Zagrała Mariannę w "Świętoszku" Moliera, Rosalindę w "Jak wam się podoba" Szekspira, występowała też z sukcesem na Broadwayu. Zbierała świetne recenzje, a jej aktorstwem zachwycił się twórca "Szóstego zmysłu" M. Night Shyamalan i natychmiast obsadził ją w swojej "Osadzie". Wypadła na tyle przekonująco, że sam Lars Von Trier poprosił ją, by zastąpiła Nicole Kidman w kontynuacji "Dogville” - "Manderlay". Zagrała Grace, która w raz z ojcem po zemście na mieszkańcach Dogville trafia gdzieś na plantacje Alabamy, gdzie w latach 30. minionego wieku wciąż kwitnie niewolnictwo.

Jak wiadomo, cykl filmów duńskiego artysty był wyraźnie antyamerykański i za Oceanem przyjęto go z oburzeniem. Ron Howard, znany z niechęci do Busha i jego polityki, był jednak zadowolony z udziału córki w filmie Triera. Sama Bryce zaistniała na tyle mocno, że wygrała casting do "Kobiety w błękitnej wodzie" Shyamalana. W filmie hinduskiego reżysera jest postacią z bajki na dobranoc, która stara się pokonać niebezpieczną drogę ze świata ludzi do swej baśniowej oazy.

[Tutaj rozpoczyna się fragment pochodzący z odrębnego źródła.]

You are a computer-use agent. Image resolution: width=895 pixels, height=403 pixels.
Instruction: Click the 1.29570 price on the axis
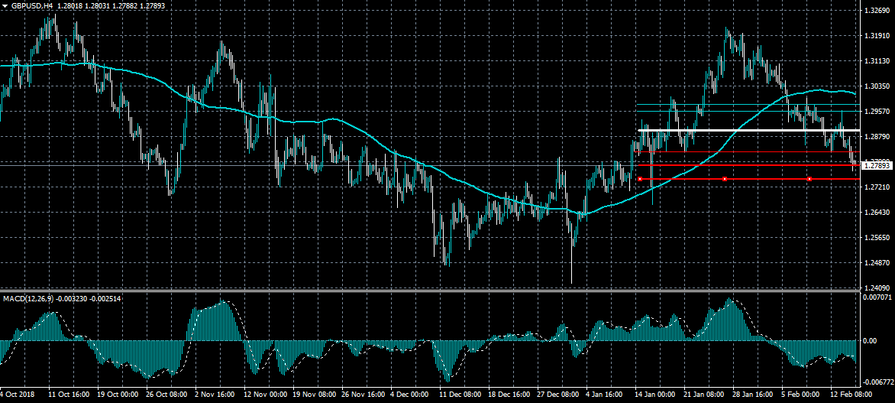click(877, 112)
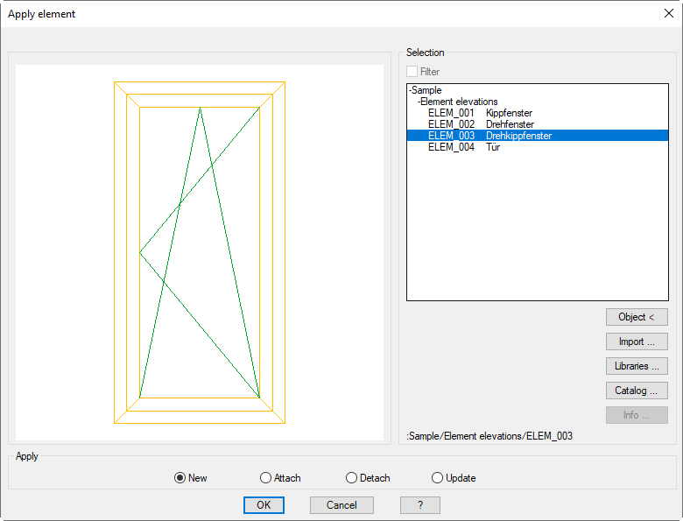
Task: Select the New radio option
Action: [x=180, y=478]
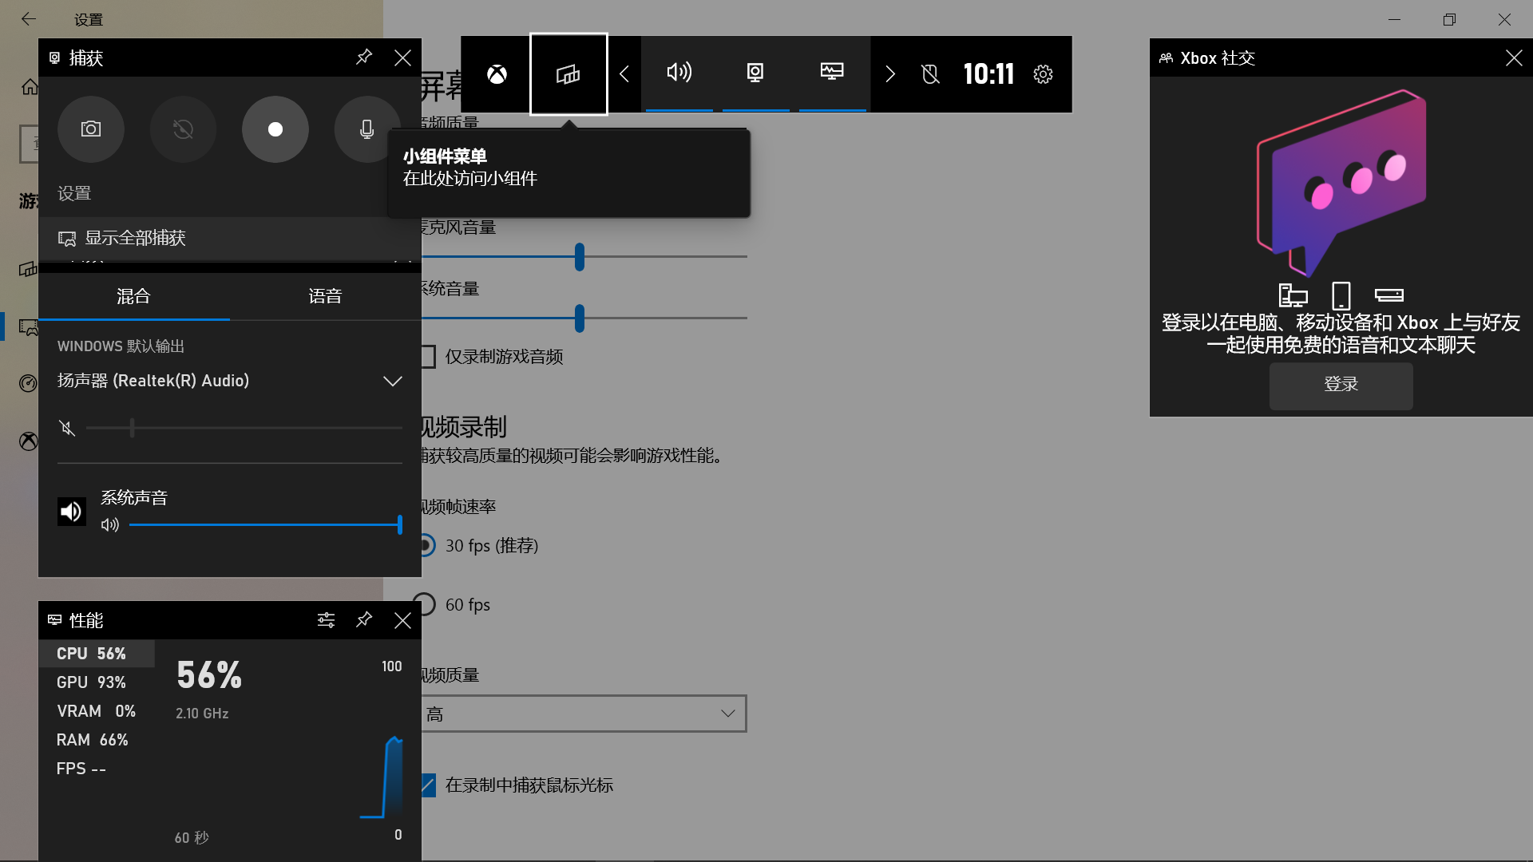The height and width of the screenshot is (862, 1533).
Task: Click 显示全部捕获 menu item
Action: pos(133,237)
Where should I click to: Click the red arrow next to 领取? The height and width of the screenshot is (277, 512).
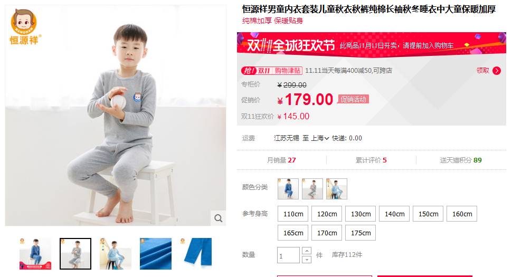[x=497, y=71]
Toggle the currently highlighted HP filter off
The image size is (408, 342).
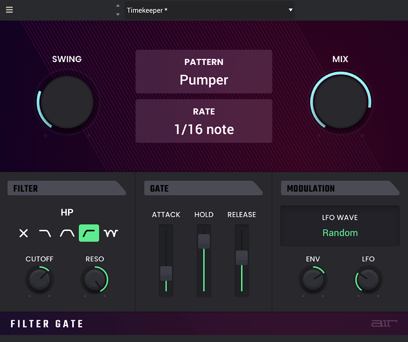point(89,233)
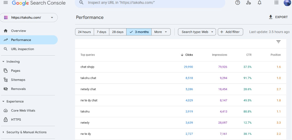The width and height of the screenshot is (292, 140).
Task: Click the help question mark icon
Action: (x=238, y=3)
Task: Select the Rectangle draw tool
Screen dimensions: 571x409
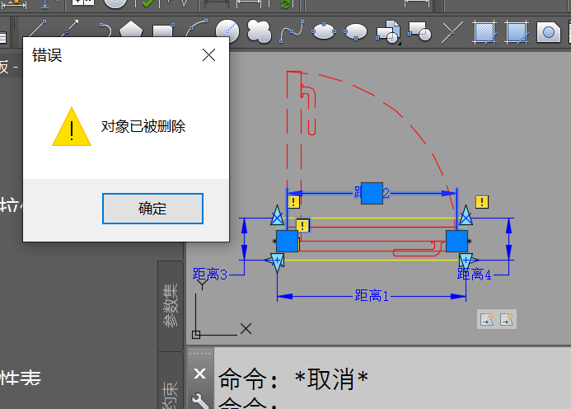Action: [162, 32]
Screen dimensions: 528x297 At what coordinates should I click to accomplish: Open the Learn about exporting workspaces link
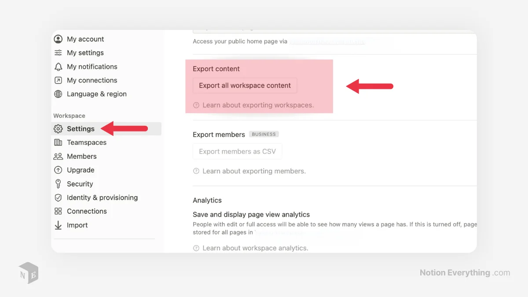(258, 105)

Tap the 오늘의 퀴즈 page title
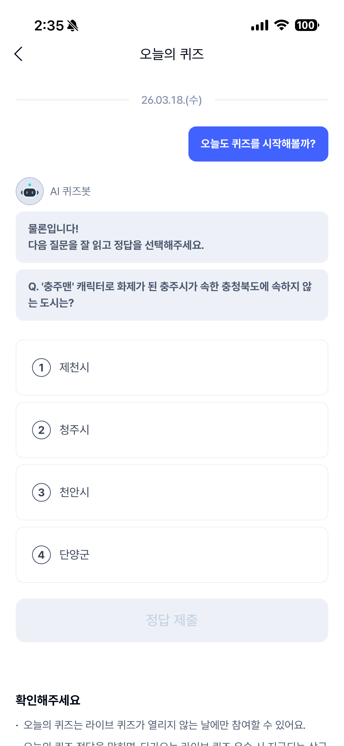172,54
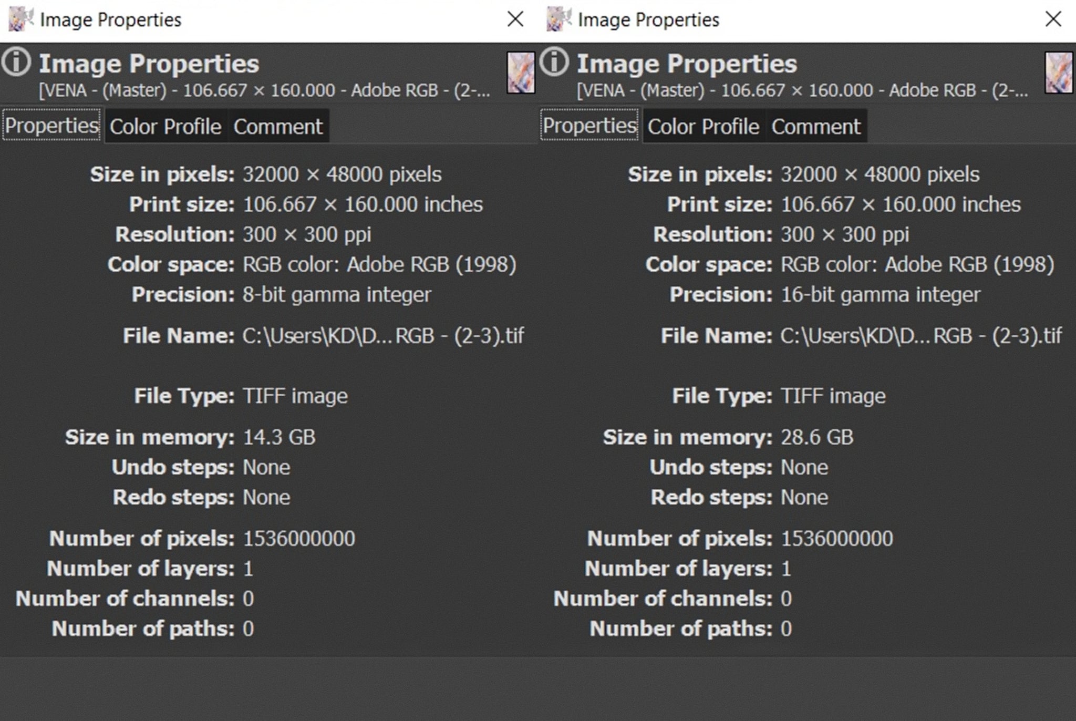The height and width of the screenshot is (721, 1076).
Task: Select the Properties tab in the right dialog
Action: click(x=589, y=125)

Choć "Kobietę w błękitnej wodzie" uznano za najsłabszy obraz Shyamalana, Bryce - tajemnicza i nieprzenikniona jak jej bohaterka - zebrała świetne recenzje. Gdy Sam Raimi kompletował obsadę do trzeciej części "Spider-Mana", Bryce została uznana za idealną kandydatkę do roli dziewczyny podkochującej się w superbohaterze. Jak poradziła sobie w rywalizacji ze sławną Kirsten Dunst, możemy się już przekonać - wystarczy wpaść do kina.